Since 2022, the US has tightened restrictions on China’s access to cutting-edge semiconductors, banning the export of high-end NVIDIA AI chips (A100 and H100) and limiting the sale of advanced semiconductor manufacturing equipment, including extreme ultraviolet (EUV) lithography machines. In theory, these measures were designed to delay and obstruct China’s AI progress and preserve US dominance. In practice, they have proven inadequate as China has demonstrated remarkable resilience and adaptivity:
- Without access to top-tier GPUs, Chinese AI firms have focused on software innovations that maximize the performance of older, domestically available chips. DeepSeek-R1, for instance, was trained on a distributed computing network, compensating for hardware limitations through sophisticated algorithmic efficiency.
- China imported an estimated 80,000 A100 GPUs before the full effect of US restrictions kicked in. Additionally, Chinese firms have sourced restricted chips through intermediary nations such as Singapore and the UAE, a loophole enabling them to bypass direct US trade bans so far.

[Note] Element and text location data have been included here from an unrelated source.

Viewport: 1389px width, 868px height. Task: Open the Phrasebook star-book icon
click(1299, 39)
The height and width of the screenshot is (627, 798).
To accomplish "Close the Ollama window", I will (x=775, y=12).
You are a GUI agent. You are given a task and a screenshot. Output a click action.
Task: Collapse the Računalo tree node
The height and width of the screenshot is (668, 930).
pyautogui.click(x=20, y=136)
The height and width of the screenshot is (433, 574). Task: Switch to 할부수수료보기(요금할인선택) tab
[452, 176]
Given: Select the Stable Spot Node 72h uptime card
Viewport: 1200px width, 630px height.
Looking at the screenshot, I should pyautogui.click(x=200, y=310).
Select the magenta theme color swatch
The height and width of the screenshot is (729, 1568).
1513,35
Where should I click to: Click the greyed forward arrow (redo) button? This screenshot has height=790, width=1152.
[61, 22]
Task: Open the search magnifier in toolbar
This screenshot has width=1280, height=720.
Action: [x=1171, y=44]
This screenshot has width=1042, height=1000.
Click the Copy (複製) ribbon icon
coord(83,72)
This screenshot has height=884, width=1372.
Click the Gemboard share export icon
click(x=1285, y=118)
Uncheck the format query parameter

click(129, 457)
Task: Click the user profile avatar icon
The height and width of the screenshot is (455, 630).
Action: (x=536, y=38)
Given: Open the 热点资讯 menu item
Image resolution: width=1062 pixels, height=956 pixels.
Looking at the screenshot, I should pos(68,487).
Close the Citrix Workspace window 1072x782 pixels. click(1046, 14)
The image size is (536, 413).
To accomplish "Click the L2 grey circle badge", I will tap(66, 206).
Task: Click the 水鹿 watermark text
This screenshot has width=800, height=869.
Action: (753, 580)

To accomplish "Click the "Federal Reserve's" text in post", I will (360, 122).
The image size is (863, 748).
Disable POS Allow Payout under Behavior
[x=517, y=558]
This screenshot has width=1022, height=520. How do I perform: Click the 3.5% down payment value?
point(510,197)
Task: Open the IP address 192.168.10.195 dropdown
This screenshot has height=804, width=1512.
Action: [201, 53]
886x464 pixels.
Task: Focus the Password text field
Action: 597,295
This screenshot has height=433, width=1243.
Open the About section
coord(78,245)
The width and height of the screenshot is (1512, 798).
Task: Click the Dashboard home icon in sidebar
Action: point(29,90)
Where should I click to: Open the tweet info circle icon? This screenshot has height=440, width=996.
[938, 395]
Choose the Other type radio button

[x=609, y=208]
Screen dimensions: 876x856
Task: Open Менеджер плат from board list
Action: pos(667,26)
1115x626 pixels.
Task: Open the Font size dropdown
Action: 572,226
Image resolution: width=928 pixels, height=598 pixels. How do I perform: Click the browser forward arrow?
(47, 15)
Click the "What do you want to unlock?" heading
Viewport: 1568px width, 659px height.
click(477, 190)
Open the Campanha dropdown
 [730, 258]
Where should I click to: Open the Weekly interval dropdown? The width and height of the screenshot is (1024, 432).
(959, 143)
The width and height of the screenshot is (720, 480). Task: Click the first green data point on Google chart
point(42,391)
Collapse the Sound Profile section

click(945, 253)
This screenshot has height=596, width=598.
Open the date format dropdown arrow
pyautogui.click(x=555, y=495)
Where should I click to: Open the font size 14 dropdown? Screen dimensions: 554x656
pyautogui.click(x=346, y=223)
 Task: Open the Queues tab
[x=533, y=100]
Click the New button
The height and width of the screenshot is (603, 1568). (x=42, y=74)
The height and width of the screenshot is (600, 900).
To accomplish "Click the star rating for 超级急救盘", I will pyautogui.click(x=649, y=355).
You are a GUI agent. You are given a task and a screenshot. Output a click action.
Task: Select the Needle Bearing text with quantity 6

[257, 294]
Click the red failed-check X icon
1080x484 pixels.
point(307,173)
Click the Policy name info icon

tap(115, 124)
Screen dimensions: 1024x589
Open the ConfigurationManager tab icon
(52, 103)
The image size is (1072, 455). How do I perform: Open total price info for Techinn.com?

- Unlike in the US, where AI development is primarily driven by private sector competition, China’s AI sector benefits from direct state investment. The China National AI Institute and state-backed firms have received billions in subsidies, ensuring continuity. On January 20, the day DeepSeek-R1 was released to the public, founder Liang attended a closed-door symposium for business people and experts hosted by Chinese Premier Li Qiang, according to state news agency Xinhua, reinforcing the vital role of the state.
Beijings’ workarounds highlight a significant flaw in US export control policies: broad restrictions alone cannot curb China’s progress. Instead, Washington and Europe must adopt a more fluid approach that blends containment with proactive technological investment and coordinated international strategy.
China’s AI advancements are not just an economic challenge; they pose direct security risks to the US and its allies. The intersection of AI with surveillance, intelligence gathering, and autonomous military systems is reshaping global security in ways that demand urgent policy responses. Recent reports revealed that China has expanded its signals intelligence (SIGINT) operations in Cuba, using AI-driven analytics to enhance surveillance of US military activities. This suggests that AI is increasingly used to augment China’s global intelligence capabilities, making traditional counterintelligence measures less effective. Furthermore, the International Institute for Strategic Studies (IISS) predicts that China’s military AI will play a critical role in future combat operations, particularly in autonomous naval and air systems.
This growing gap has not gone unnoticed in the private sector. Dario Amodei, CEO of the US AI start-up Anthropic and Chair of the US-China AI Dialogue, has warned that China’s advancements in AI could quickly extend beyond civilian applications, warning that “It seems likely that China could direct more talent, capital and focus to military applications of the technology. Combined with its large industrial base and military-strategic advantages, this could help China take a commanding lead on the global stage, not just for AI but for everything” (Financial Times, 2025). With the US Air Force only beginning to integrate AI into its operational structures– expecting entire AI-assisted drone squadrons by 2050– the technological gap in military AI between China and the US may be wider than Washington assumes.
China’s AI resilience has exposed the weaknesses of a US strategy that relies too heavily on export controls. While restrictions remain an important tool, they must be complemented by proactive investment, stronger intelligence partnerships, and a competitive strategy that ensures technological leadership in AI security rather than merely trying to slow down China’s progress. It is simply not enough to bar China from modern technology; Europe and the US must coordinate and cooperate better to defend their technological advantage.
Deepseek’s “Sputnik” moment should serve as a wake-up call: AI is not just a commercial race but a security imperative. The US and Europe must act decisively, integrating their AI strategies to maintain control over artificial intelligence’s future. If policymakers fail to adapt, they risk not only economic decline but also a world where AI power is concentrated in the hands of an authoritarian regime.
The question is no longer whether China can bypass restrictions but whether if the US and Europe will have the foresight to lead in AI security, governance, and innovation.